The Night Lies Bleeding by M.D. Lachlan
Gollancz, p/b, 480pp, £20.00
Reviewed by Sarah Deeming

As the Second World War rages, two men battle for their humanity. Craw can feel the wolf stirring inside him and when it breaks free he doesn’t knows how long it will be before he wakens as himself again. Max Voller is a German doctor assigned to the SS to investigate psychic phenomenon. Surrounded by inhuman cruelty he is fighting for his life and his compassion.

The Night Lies Bleeding is book 5 of a series. I haven’t read the others, but I didn’t need to to understand the story. The plot was self-contained, and all mentions to the past were sufficiently explained that I wasn’t left confused. However, at time’s Craw feels inconsistent, both hating the modernity of the world and working hard to fit in. I wondered if I had followed Craw’s character development from the first book, I would have felt differently.

The narrative style is omniscient third person. It moves from character to character without a clear break. I found this jarring. Sometimes the jump to another character’s point of view wasn’t clear and I had to reread sections to make sense of it. This stylistic element made it hard for me to bond with the characters.
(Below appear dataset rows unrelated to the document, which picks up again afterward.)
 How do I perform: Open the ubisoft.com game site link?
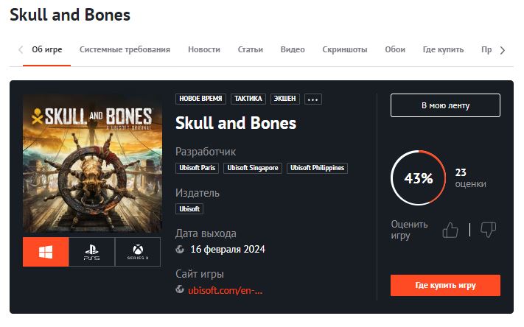click(225, 290)
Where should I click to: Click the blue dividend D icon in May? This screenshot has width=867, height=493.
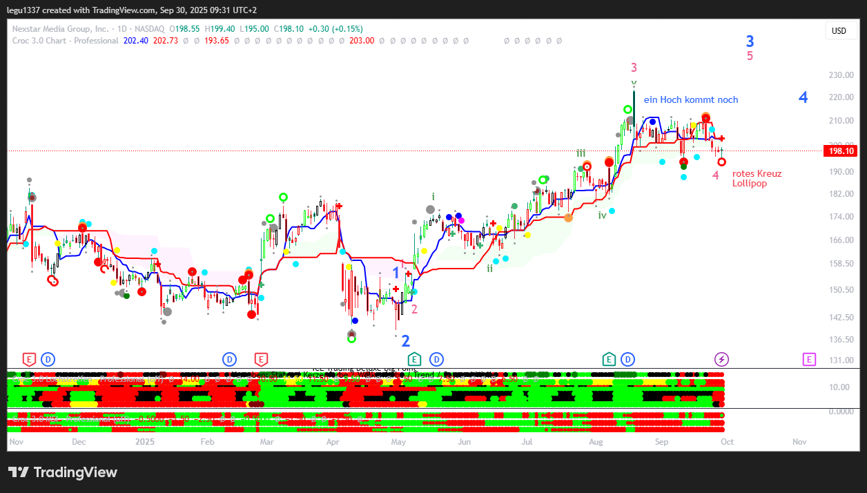(x=436, y=359)
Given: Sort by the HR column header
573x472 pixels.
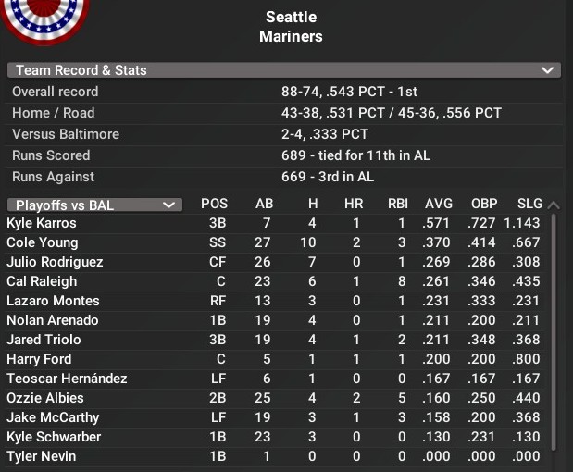Looking at the screenshot, I should pos(352,205).
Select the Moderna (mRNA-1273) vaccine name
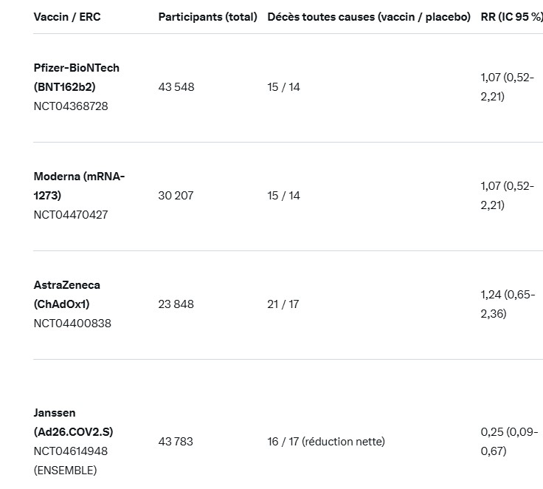 (79, 185)
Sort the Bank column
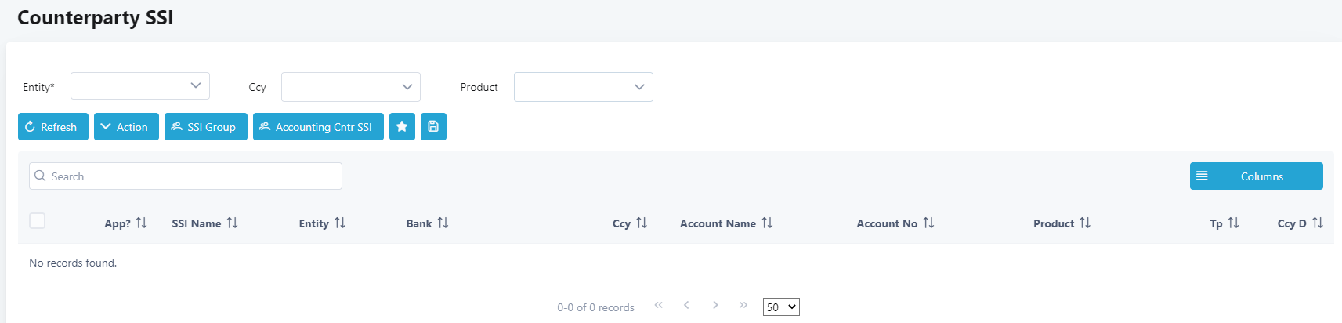The image size is (1342, 323). 443,223
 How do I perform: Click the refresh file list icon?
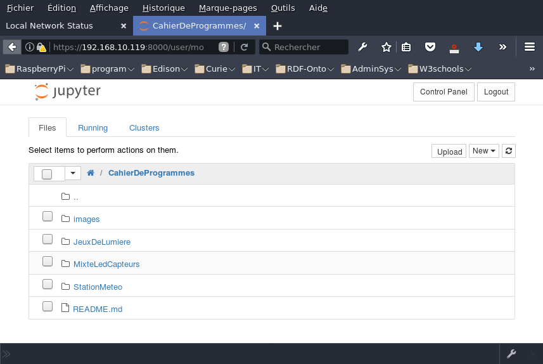(509, 151)
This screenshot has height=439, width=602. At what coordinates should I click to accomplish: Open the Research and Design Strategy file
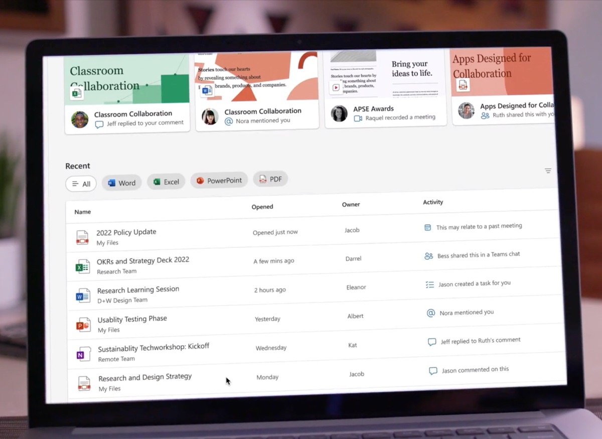point(145,376)
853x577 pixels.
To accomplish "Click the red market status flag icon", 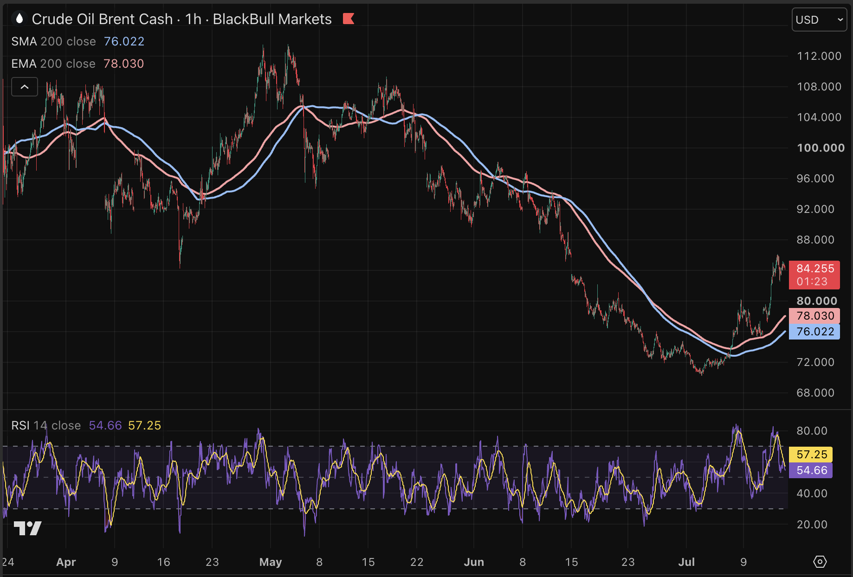I will (349, 19).
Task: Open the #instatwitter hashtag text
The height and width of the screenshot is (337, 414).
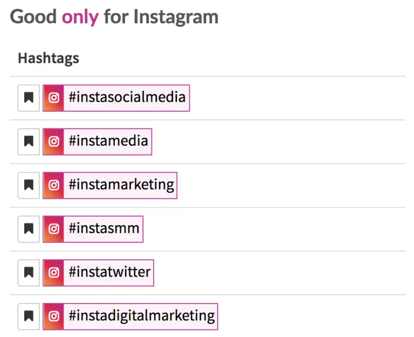Action: click(x=109, y=272)
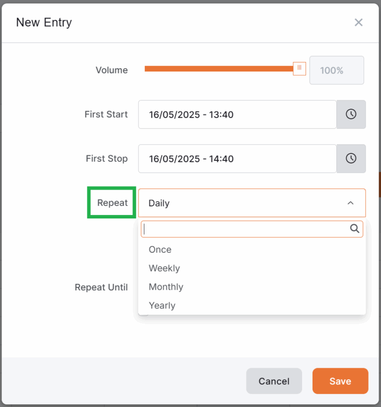Click the magnifier icon in the dropdown search

tap(354, 229)
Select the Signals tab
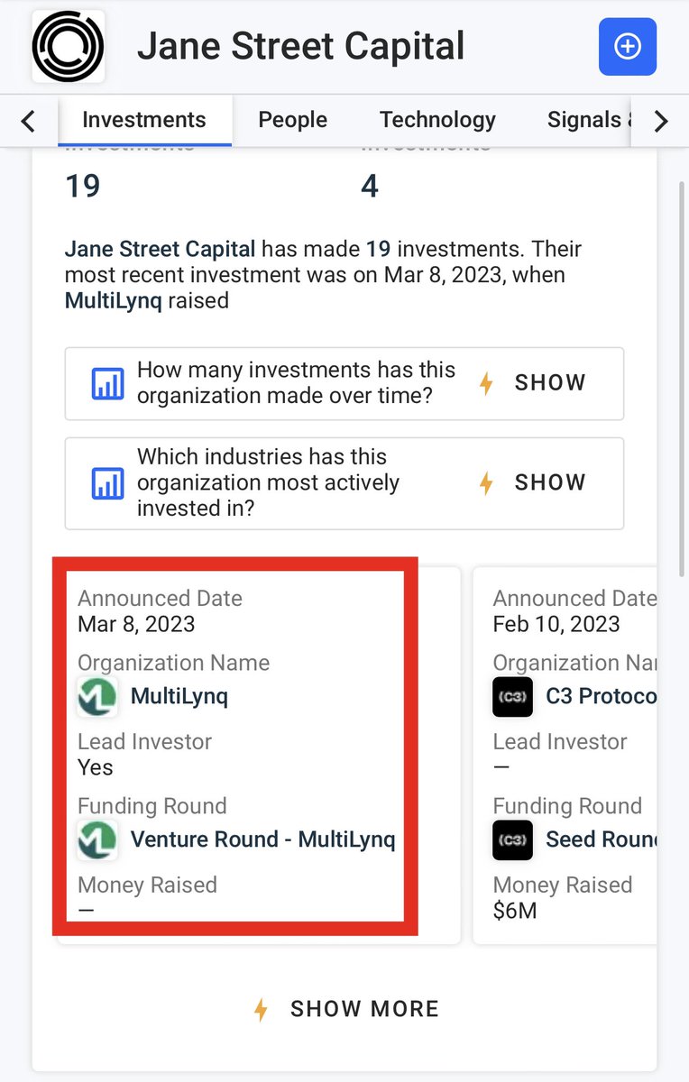 pyautogui.click(x=583, y=120)

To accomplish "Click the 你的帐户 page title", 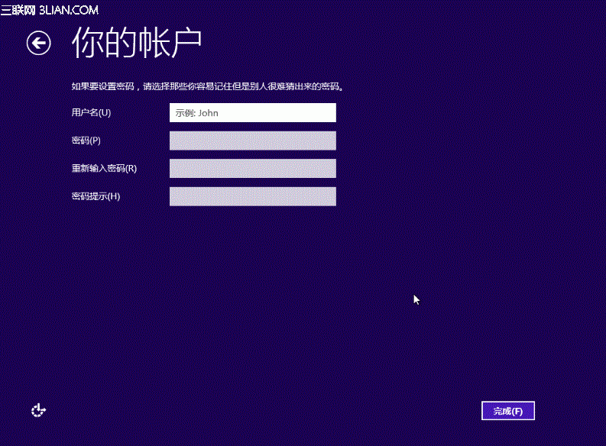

That said, the treatment of the werewolf story is refreshing, drawing from the Norse mythology of the wolf Fenris in Ragnorak. Craw isn’t bound to the accepted laws of werewolves such as changing every full moon. Centuries can pass between changes. The curse also comes slowly, building in Craw over time until he can’t control it and he succumbs to the wolf. When Craw regains control, there are gaps in his memory. With each transformation, Craw loses a little more of who he was while battling with the knowledge that his return means the wolf has sated its hunger with the lives of mortals.

The most intriguing element of this novel is the different journeys of Max and Craw. Both men are fighting to retain their humanity in the midst of terrifying circumstances. Craw, surrounded by blood and destruction, the very things that wake the wolf, struggles to keep it at bay. Max is as much a prisoner as those the SS are working to death. His world is cruel and apathetic. He might fool himself that he will save the prisoners, but once he’s with the SS there is no hope, not even for himself.

The Night Lies Bleeding was an interesting read, not shying away from the horrors of the war, the atrocities human can inflict on another human and yet Crawford, fighting not to become the wolf, is the one called Monster.